Ignatiánske Statočné Srdce

History is the proof that the chivalric spirit, a passion flower that has blossomed from the blood of the supreme Hero, produces men of Catholic and heroic heart.

Firstly, a Catholic heart. For the man whose heart is chivalric is a man whose heart resounds with all that is Catholic: Nihil Catholicum alienum est mihi (Nothing that is Catholic is foreign to me). The joys, the pains, the hopes and the fears of Catholicism are his; deep in his heart he carries them all; they are more dear to him than self.

Hence he is a universal man, as much African as European as Asian as of the Americas, for wherever the Church is, or can be, there his affections go.

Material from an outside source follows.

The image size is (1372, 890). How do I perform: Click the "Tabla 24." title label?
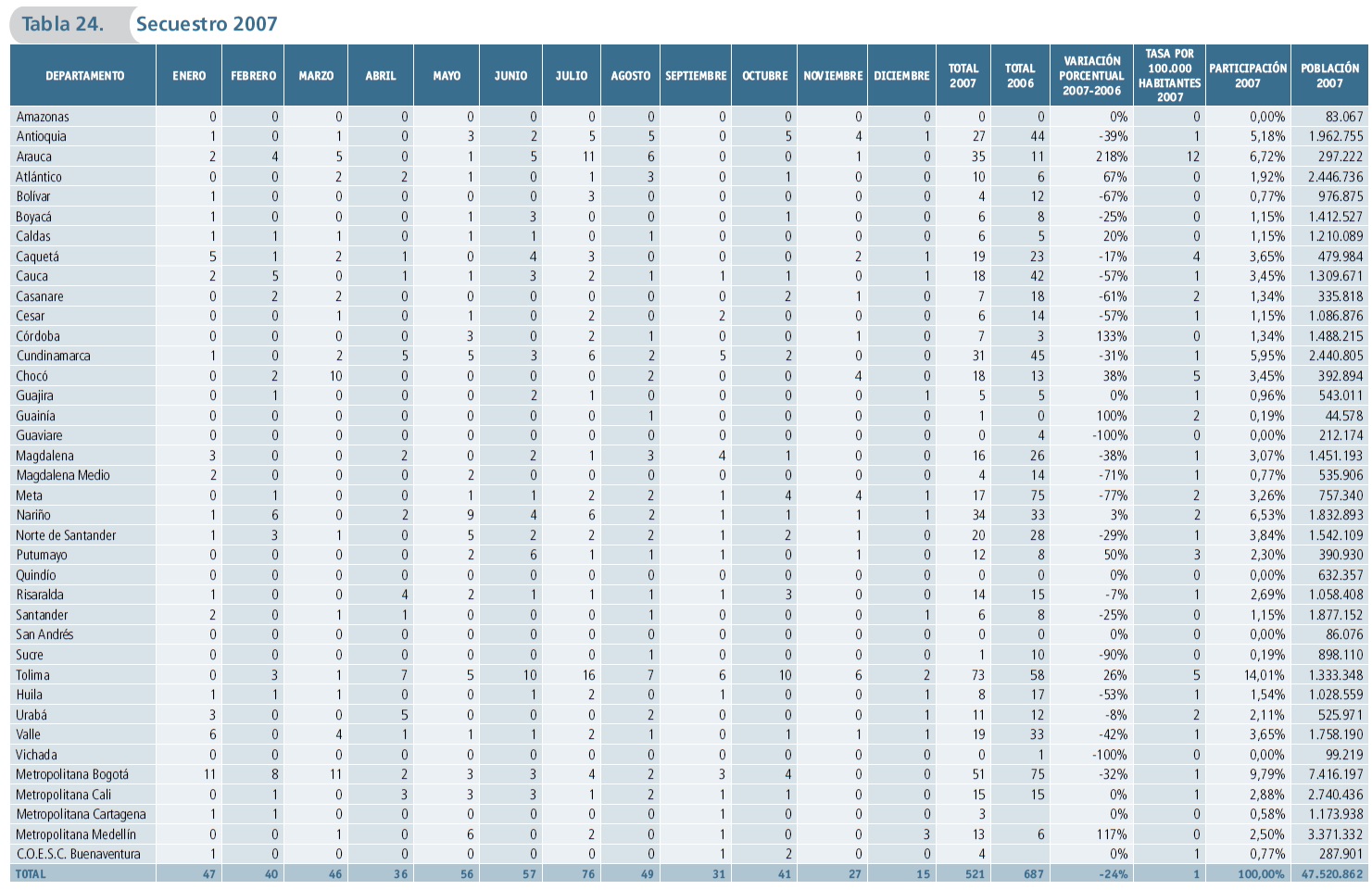tap(62, 24)
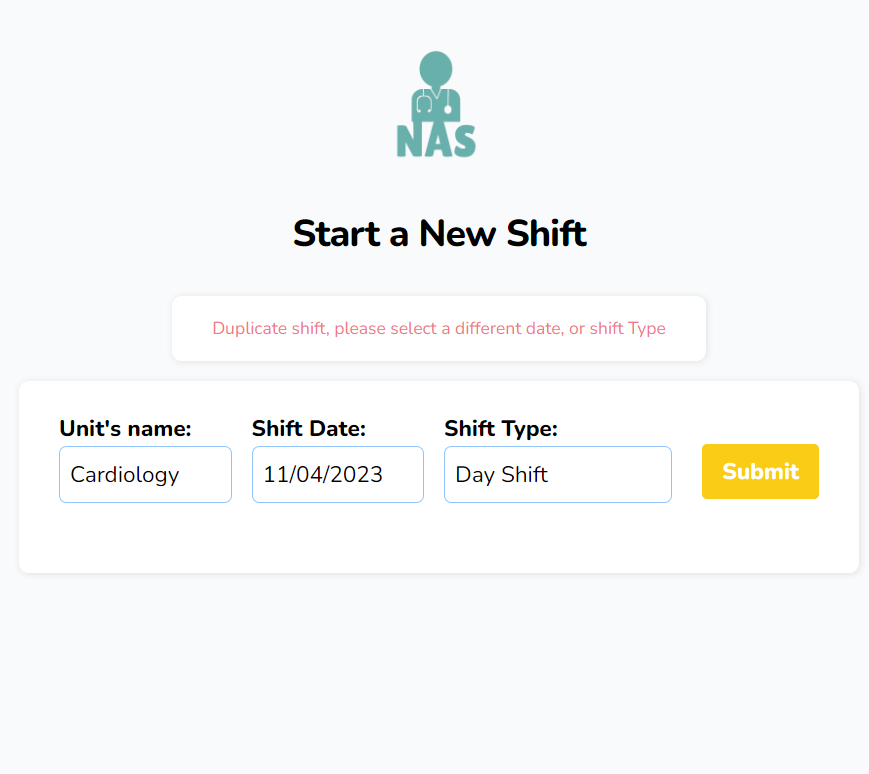This screenshot has width=869, height=774.
Task: Select the "Shift Type:" label
Action: pyautogui.click(x=500, y=428)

But not only is he a universal man with regard to race and landmass, but also vis-à-vis time. For his spirit vibrates in unison with the Catholics of every age and indeed, with our revered Jewish forefathers who prepared the way for Christ.

If there are certain episodes in the history of the Church that resonate more deeply in the heart of the chivalrous Catholic they are those when the Church has been more deeply afflicted, in peril, and in need of valiant defenders; when all seemed almost lost; when it would have called for uncommon courage to swim against the current. For the Ignatian this is the spirit of a son of the ancient Lion of Antioch, St. Ignatius, and of the warrior-priest of the Catholic Reformation.

Thus, if he had lived in the age of the Machabees, heroic defenders of the Covenant in the face of the persecution of the powerful Antiochus, he would have answered the call of Judas Maccabeus and taken up arms to defend the divinely revealed truths; and he hopes that, by God’s grace, he would have stood beside the seven brothers who one after the other accepted death rather than betrayal.

If he had lived at the time of the First Christians, he would have confessed the Faith before his interrogators, regardless of the Coliseum.

At the time of St Athanasius he would have followed him into exile to protect the purity of the Faith from the Arian heresy.

In the Dark Ages, he would have enlisted with the bands of missionaries surrounding Patrick, Augustine of Canterbury, Boniface, Cyril and Methodius.

At the time of the Crusades he would have gladly gone with St. King Louis and the Crusaders to defend the Christians being massacred and to liberate the Holy Land.

When Christendom was being destroyed, he would have worked with Saints Robert Bellarmine and Peter Canisius to teach, explain, defend the faith of the multitudes; and he would have embarked with Francis Xavier to the Orient.

At the time of the French Revolution, he would have refused to sign the oath of obedience to the bloodthirsty revolutionary regime and on his heart would have placed the emblem of the Catholics of the Vendée, the Sacred Heart.

In the hour of danger for Christendom, he would have sailed with the Christian fleet to Lepanto; defended the walls of La Valletta; accompanied Friar Marco da Aviano to the Battle of Vienna; in the twentieth century he would have fought alongside the Cristeros.